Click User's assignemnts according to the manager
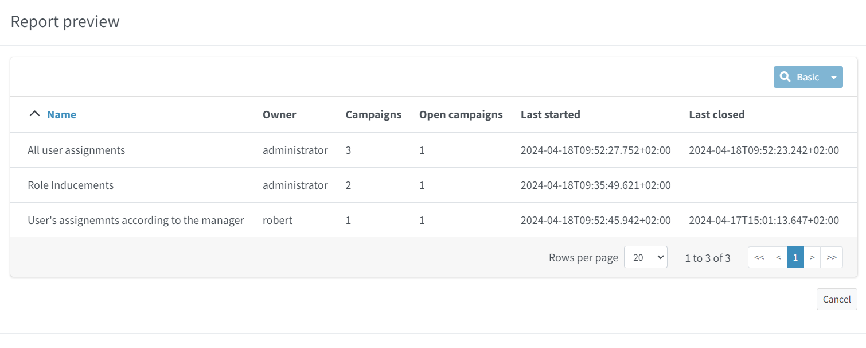This screenshot has height=348, width=866. tap(136, 221)
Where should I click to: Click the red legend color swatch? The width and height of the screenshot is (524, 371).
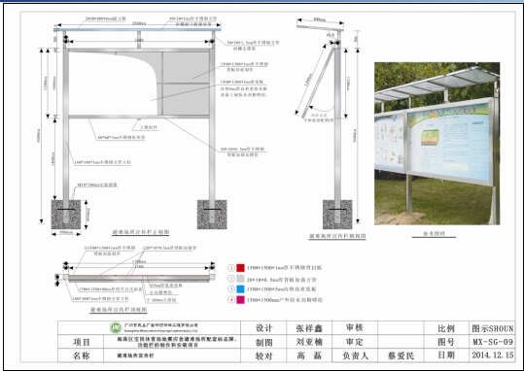tap(240, 268)
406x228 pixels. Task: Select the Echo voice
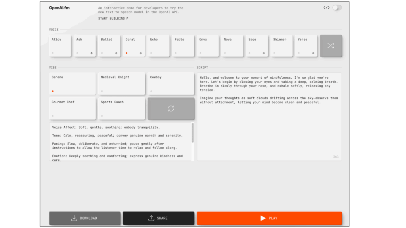[x=159, y=45]
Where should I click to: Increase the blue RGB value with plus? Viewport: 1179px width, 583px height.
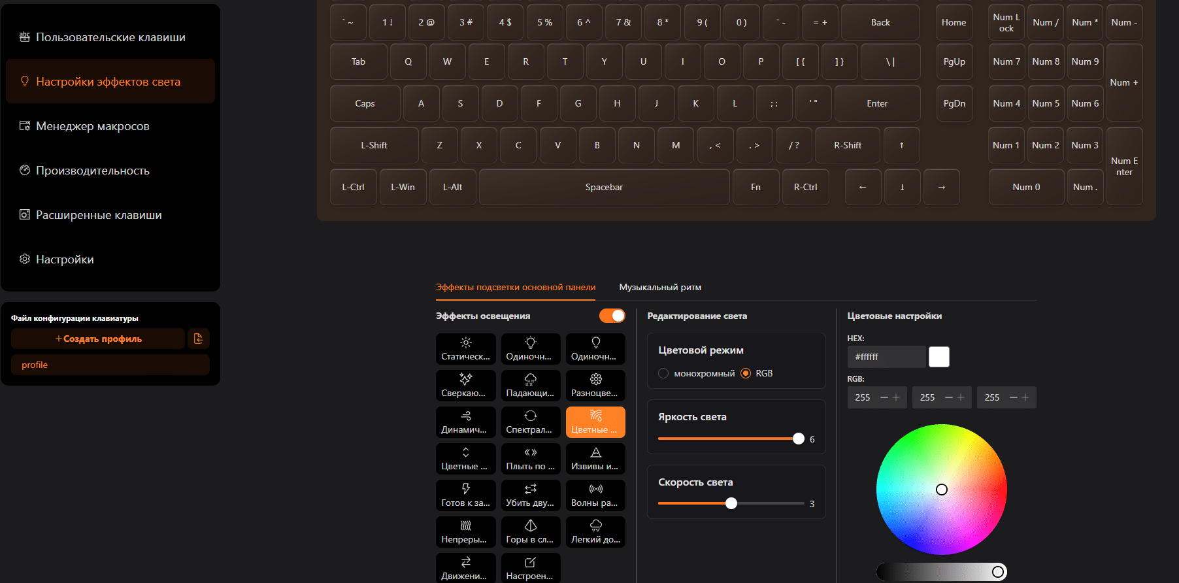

• • • •

* _EXERCISE_:
Quote the data exactly, leaving every image out of the copy.

* _RESULT OF THE EXERCISE_:
Click User's assignemnts according to the manager
This screenshot has height=348, width=866. tap(136, 221)
Where should I click to: Click the red legend color swatch? The width and height of the screenshot is (524, 371).
tap(240, 268)
406x228 pixels. Task: Select the Echo voice
[x=159, y=45]
Where should I click to: Increase the blue RGB value with plus? Viewport: 1179px width, 583px height.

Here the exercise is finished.